“You don’t feel nothing.”
Drake has released so many projects at this point that I’ve lost count. I’ve also lost the ability to get excited about them. “Falling Back” wasn’t trying to sum up my feelings about Drake any more than it was yours, but somehow it did anyway. When he repeatedly croons to a lover that she’s “falling back on me” that’s just how it feels. We know Aubrey Drake Graham. We know exactly what he’s about. We know this sound, we know this style, we know this man. We’re falling back into the exact same place we’ve been before. This is not musical evolution for him or for us. You could drive down this road blindfolded and reach the destination without crashing once.
I’m also over being mad at Drake for crooning more than he raps on an album. The immediate social media reaction when this dropped on Friday was that he was “trolling.” Nah. This is just what Drake wants to do. If it’s trolling to make whatever you want without caring, then maybe you can call it trolling, but I don’t think he’s purposefully doing it to make people angry. The squeaky bed sounds of “Currents” make me angry, but that’s not Mr. Graham’s doing. That’s the production from Black Coffee and Carnage.
“Honestly, Nevermind” is probably best described as neo soul or house music. It’s not rap. It’s a stop watch, not a Roley, and the seconds until it stops are ticking by twice as fast. 40 and Black Coffee’s “Overdrive” is the prototype for this version of Drake. He talks about the heartache of his relationships, the bass pulses seductively, and if you close your eyes you can see people moving to the beat in a dark night club. Keep them closed. You can smell the combination of liquor, sweat, cologne and sex. This is music for people to get their freak on. Drake’s presence is almost irrelevant to the intention of the instrumentation.
Sometimes it gets weird though. “Liability” sounds like he took the entire track and slowed it down 50%, then pitched it down a few octaves. He keeps talking about a woman “playing with my emotions” and “dancing in the club to our song,” but these are the same sentiments he’d offer on a normal song at the normal tempo.
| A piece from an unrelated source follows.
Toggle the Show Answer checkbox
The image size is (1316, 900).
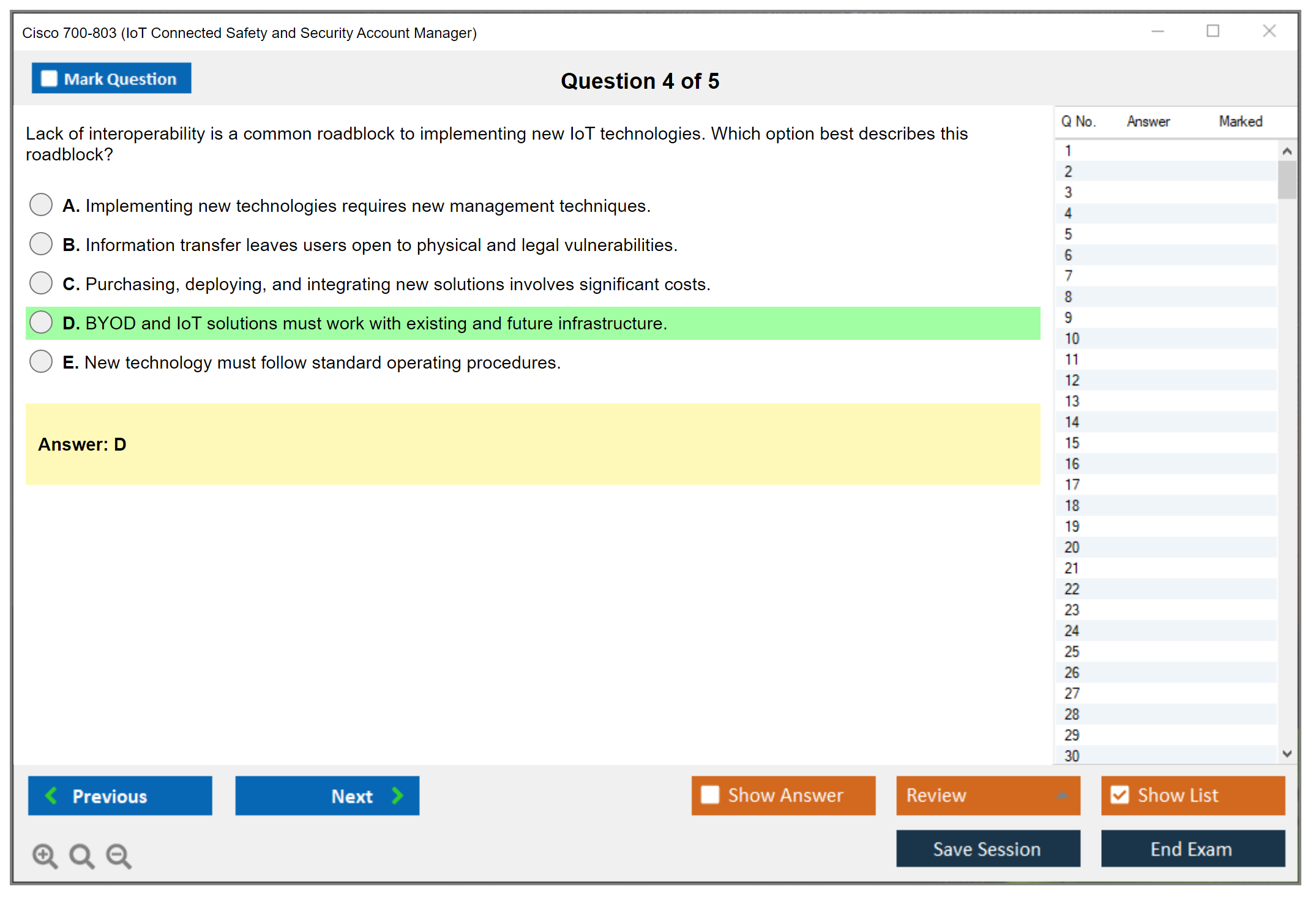(x=710, y=795)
The content didn’t change, he just screwed the song without chopping it. Repeat a few of these bars with the sampler of your choice and the chop is done. “Calling me daddy, I taught you things a father couldn’t teach.” Well I don’t know who wants the lesson. If you want the rapping though look for the Tay Keith and friends produced “Jimmy Cooks” featuring 21 Savage.
More often than not though it’s warbling vocals like “Oh baby I’m feeling all sort of things/I never wanna see you ever leave/Baby I’ll take you to my family… change your name… oh baby!!” If you’re an alpha type who doesn’t like men showing emotional vulnerability, then “Tie That Binds” isn’t for you. In fact this album isn’t for you. In fact Drake probably isn’t for you. The older he gets the more tremulous his vocals and emotional state become.
Saying I hate “Honestly, Nevermind” would be entirely incorrect. Saying the album’s title sums up how I feel about it would be entirely correct. Honestly? Never mind. This is not an important album. Drake breaks no new ground here, and retreads the same tales of love and regret so many times that the songs bleed together. If you just want background music for making love, this is your album. If you want to have your imagination captured by fantastic tales or be taken on an emotional roller coaster, don’t bother. There are no highs or lows here. We’re on medium the whole time. Never mind the bollocks. This is music to fire off a few pistol rounds in bed.